------ Materials provided ------
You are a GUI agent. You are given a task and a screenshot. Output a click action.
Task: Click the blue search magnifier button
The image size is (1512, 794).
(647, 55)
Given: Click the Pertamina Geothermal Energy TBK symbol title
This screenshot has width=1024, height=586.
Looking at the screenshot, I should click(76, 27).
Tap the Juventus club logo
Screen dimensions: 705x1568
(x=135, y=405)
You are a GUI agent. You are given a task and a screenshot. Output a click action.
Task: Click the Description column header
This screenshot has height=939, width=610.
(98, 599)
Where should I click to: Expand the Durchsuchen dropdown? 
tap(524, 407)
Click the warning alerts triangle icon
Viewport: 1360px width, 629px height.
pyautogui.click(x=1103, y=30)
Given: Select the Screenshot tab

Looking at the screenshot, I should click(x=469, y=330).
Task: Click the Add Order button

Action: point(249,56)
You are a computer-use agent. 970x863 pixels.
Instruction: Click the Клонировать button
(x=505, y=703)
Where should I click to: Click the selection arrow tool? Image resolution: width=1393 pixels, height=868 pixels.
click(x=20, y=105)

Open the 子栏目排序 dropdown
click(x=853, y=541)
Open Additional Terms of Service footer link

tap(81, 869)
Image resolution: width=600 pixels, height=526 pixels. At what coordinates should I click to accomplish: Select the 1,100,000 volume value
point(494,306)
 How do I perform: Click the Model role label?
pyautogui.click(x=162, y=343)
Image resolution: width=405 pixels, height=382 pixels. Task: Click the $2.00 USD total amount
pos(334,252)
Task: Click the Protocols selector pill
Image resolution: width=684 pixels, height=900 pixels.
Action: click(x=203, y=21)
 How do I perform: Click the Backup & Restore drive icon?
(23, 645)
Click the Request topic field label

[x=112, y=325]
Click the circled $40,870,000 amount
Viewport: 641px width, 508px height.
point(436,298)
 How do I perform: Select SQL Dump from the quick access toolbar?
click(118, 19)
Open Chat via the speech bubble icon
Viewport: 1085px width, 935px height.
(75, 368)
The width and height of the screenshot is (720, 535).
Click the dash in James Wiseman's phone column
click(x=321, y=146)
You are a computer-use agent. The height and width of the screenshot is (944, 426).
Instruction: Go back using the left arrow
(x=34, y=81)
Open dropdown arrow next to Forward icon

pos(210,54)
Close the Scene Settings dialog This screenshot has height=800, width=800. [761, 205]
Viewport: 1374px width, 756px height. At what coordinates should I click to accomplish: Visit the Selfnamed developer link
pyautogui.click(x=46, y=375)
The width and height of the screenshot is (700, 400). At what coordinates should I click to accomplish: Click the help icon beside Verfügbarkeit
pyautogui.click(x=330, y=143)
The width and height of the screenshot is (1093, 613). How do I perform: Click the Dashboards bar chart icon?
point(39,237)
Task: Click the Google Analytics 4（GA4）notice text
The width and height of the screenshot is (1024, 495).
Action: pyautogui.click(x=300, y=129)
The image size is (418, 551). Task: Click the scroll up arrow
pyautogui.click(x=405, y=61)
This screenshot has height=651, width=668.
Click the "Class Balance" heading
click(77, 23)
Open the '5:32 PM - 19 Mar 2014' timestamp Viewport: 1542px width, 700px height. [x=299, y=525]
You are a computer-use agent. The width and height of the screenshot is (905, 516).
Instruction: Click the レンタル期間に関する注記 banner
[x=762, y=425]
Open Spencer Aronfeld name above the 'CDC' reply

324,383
------
● Task statement
Your task is to restate all of the records above word for word.

● Answer section
You are a GUI agent. You are given a task and a screenshot. Output a click action.
Task: Click the blue search magnifier button
The image size is (1512, 794).
(647, 55)
Given: Click the Pertamina Geothermal Energy TBK symbol title
This screenshot has width=1024, height=586.
Looking at the screenshot, I should click(76, 27).
Tap the Juventus club logo
Screen dimensions: 705x1568
(x=135, y=405)
You are a GUI agent. You are given a task and a screenshot. Output a click action.
Task: Click the Description column header
This screenshot has height=939, width=610.
(98, 599)
Where should I click to: Expand the Durchsuchen dropdown? 
tap(524, 407)
Click the warning alerts triangle icon
Viewport: 1360px width, 629px height.
pyautogui.click(x=1103, y=30)
Given: Select the Screenshot tab

Looking at the screenshot, I should click(x=469, y=330).
Task: Click the Add Order button

Action: point(249,56)
You are a computer-use agent. 970x863 pixels.
Instruction: Click the Клонировать button
(x=505, y=703)
Where should I click to: Click the selection arrow tool? Image resolution: width=1393 pixels, height=868 pixels.
click(x=20, y=105)

Open the 子栏目排序 dropdown
click(x=853, y=541)
Open Additional Terms of Service footer link

tap(81, 869)
Image resolution: width=600 pixels, height=526 pixels. At what coordinates should I click to accomplish: Select the 1,100,000 volume value
point(494,306)
 How do I perform: Click the Model role label?
pyautogui.click(x=162, y=343)
Image resolution: width=405 pixels, height=382 pixels. Task: Click the $2.00 USD total amount
pos(334,252)
Task: Click the Protocols selector pill
Image resolution: width=684 pixels, height=900 pixels.
Action: click(x=203, y=21)
 How do I perform: Click the Backup & Restore drive icon?
(23, 645)
Click the Request topic field label

[x=112, y=325]
Click the circled $40,870,000 amount
Viewport: 641px width, 508px height.
point(436,298)
 How do I perform: Select SQL Dump from the quick access toolbar?
click(118, 19)
Open Chat via the speech bubble icon
Viewport: 1085px width, 935px height.
(75, 368)
The width and height of the screenshot is (720, 535).
Click the dash in James Wiseman's phone column
click(x=321, y=146)
You are a computer-use agent. The height and width of the screenshot is (944, 426).
Instruction: Go back using the left arrow
(x=34, y=81)
Open dropdown arrow next to Forward icon

pos(210,54)
Close the Scene Settings dialog This screenshot has height=800, width=800. [761, 205]
Viewport: 1374px width, 756px height. At what coordinates should I click to accomplish: Visit the Selfnamed developer link
pyautogui.click(x=46, y=375)
The width and height of the screenshot is (700, 400). At what coordinates should I click to accomplish: Click the help icon beside Verfügbarkeit
pyautogui.click(x=330, y=143)
The width and height of the screenshot is (1093, 613). How do I perform: Click the Dashboards bar chart icon?
point(39,237)
Task: Click the Google Analytics 4（GA4）notice text
The width and height of the screenshot is (1024, 495).
Action: pyautogui.click(x=300, y=129)
The image size is (418, 551). Task: Click the scroll up arrow
pyautogui.click(x=405, y=61)
This screenshot has height=651, width=668.
Click the "Class Balance" heading
click(77, 23)
Open the '5:32 PM - 19 Mar 2014' timestamp Viewport: 1542px width, 700px height. [x=299, y=525]
You are a computer-use agent. The width and height of the screenshot is (905, 516).
Instruction: Click the レンタル期間に関する注記 banner
[x=762, y=425]
Open Spencer Aronfeld name above the 'CDC' reply

324,383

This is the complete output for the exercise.